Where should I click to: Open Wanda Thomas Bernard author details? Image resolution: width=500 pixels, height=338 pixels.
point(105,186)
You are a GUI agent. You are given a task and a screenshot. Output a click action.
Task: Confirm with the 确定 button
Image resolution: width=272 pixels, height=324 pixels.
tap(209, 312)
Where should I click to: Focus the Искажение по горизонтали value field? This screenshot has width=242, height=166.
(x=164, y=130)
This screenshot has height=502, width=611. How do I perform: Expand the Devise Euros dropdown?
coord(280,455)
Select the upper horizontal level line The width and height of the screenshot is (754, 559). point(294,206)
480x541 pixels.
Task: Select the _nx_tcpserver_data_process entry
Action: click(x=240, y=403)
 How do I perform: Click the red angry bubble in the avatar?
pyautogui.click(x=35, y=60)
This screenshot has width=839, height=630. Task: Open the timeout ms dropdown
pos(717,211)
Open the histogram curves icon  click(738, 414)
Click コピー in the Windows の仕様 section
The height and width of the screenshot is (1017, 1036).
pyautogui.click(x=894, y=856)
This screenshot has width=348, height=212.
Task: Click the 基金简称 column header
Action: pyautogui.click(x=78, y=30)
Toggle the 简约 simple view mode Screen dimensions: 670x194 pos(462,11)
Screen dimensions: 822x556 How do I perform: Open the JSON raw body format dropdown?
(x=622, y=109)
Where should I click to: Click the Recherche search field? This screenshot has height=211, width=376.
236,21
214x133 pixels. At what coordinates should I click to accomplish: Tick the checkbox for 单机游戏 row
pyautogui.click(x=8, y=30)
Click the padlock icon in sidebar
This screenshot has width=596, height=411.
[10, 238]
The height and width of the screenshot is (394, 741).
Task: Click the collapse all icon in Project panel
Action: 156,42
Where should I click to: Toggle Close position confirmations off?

The task: Only the last part of the entries above is needed: please copy the line with "Image resolution: width=272" and each line after it exactly.

Result for this exercise:
Image resolution: width=272 pixels, height=324 pixels.
tap(209, 312)
Where should I click to: Focus the Искажение по горизонтали value field? This screenshot has width=242, height=166.
(x=164, y=130)
This screenshot has height=502, width=611. How do I perform: Expand the Devise Euros dropdown?
coord(280,455)
Select the upper horizontal level line The width and height of the screenshot is (754, 559). point(294,206)
480x541 pixels.
Task: Select the _nx_tcpserver_data_process entry
Action: click(x=240, y=403)
 How do I perform: Click the red angry bubble in the avatar?
pyautogui.click(x=35, y=60)
This screenshot has width=839, height=630. Task: Open the timeout ms dropdown
pos(717,211)
Open the histogram curves icon  click(738, 414)
Click コピー in the Windows の仕様 section
The height and width of the screenshot is (1017, 1036).
pyautogui.click(x=894, y=856)
This screenshot has width=348, height=212.
Task: Click the 基金简称 column header
Action: pyautogui.click(x=78, y=30)
Toggle the 简约 simple view mode Screen dimensions: 670x194 pos(462,11)
Screen dimensions: 822x556 How do I perform: Open the JSON raw body format dropdown?
(x=622, y=109)
Where should I click to: Click the Recherche search field? This screenshot has height=211, width=376.
236,21
214x133 pixels. At what coordinates should I click to accomplish: Tick the checkbox for 单机游戏 row
pyautogui.click(x=8, y=30)
Click the padlock icon in sidebar
This screenshot has width=596, height=411.
[10, 238]
The height and width of the screenshot is (394, 741).
Task: Click the collapse all icon in Project panel
Action: 156,42
Where should I click to: Toggle Close position confirmations off?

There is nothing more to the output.